Now that Intel has announced its workstation-grade Sapphire Rapids CPUs, we’re beginning to see the arrival of the motherboards they will plug into. The first out of the gate is Asus, with a pair of “Pro” motherboards containing more ports and connections than the West Coast. The company has unveiled its Ace and Sage SE models, which are ready for the W-3400 and W-2400 CPUs. Pricing is unknown at this time, but judging by their specs, they’ll cost a pretty penny. By glancing at these motherboards, we get an idea of what the final builds will be for Intel’s newest CPUs.
Both LGA4677 motherboards allow either the “expert” W-3400 or the “mainstream” W-2400 CPUs. However, the Sage SE has more of everything than the Ace, so it seems clear which CPUs will go in which boards. For example, the Sage has seven PCIe 5.0 x16 slots, compared with five on the Ace. The Sage also offers eight memory channels compared with four on the Ace. Despite the difference, both support a maximum of 2TB of memory, though the W-3400 can support up to 4TB.
The Sage also has two M.2 PCIe Gen 5 M.2 ports, compared with the Ace’s lone slot. SATA ports are also doubled between them, with eight and four on each board. Both have a handful of SlimSaS ports as well. Another big difference is the Sage is a 12 x 13″ EEB form factor. The Ace has a 12 x 10.5″ CEB form factor, so both are wider than standard ATX.
Both motherboards allow overclocking, tons of I/O options, and remote management. The Sage can be maintained remotely. That includes updating its BIOS, receiving critical patches, or having its hardware reset. The ACE board allows remote monitoring and management with the addition of an IPMI expansion card. Both motherboards also support ASUS Control Center Express, remote management software for IT admins.
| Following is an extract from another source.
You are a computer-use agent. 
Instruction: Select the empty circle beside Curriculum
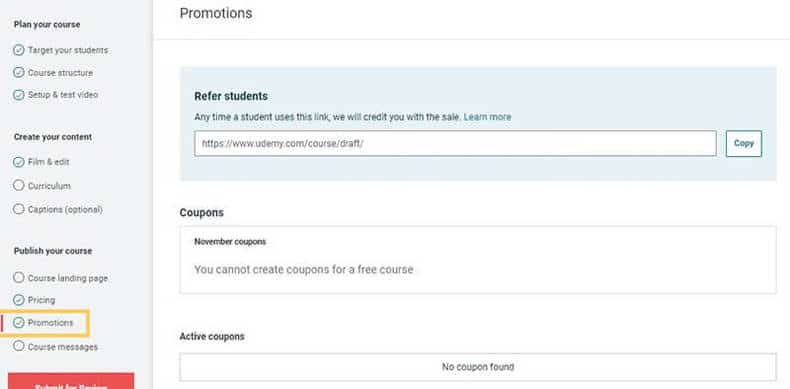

It’s unclear when these mainboards will be available for sale, but Intel originally said systems would be available in march. Glancing at their specs, they will certainly be capable of some truly wallet-busting builds with many options for expansion, GPUs, and storage. We’re currently waiting for third-party benchmarks for the new CPUs, which we expect to see this month.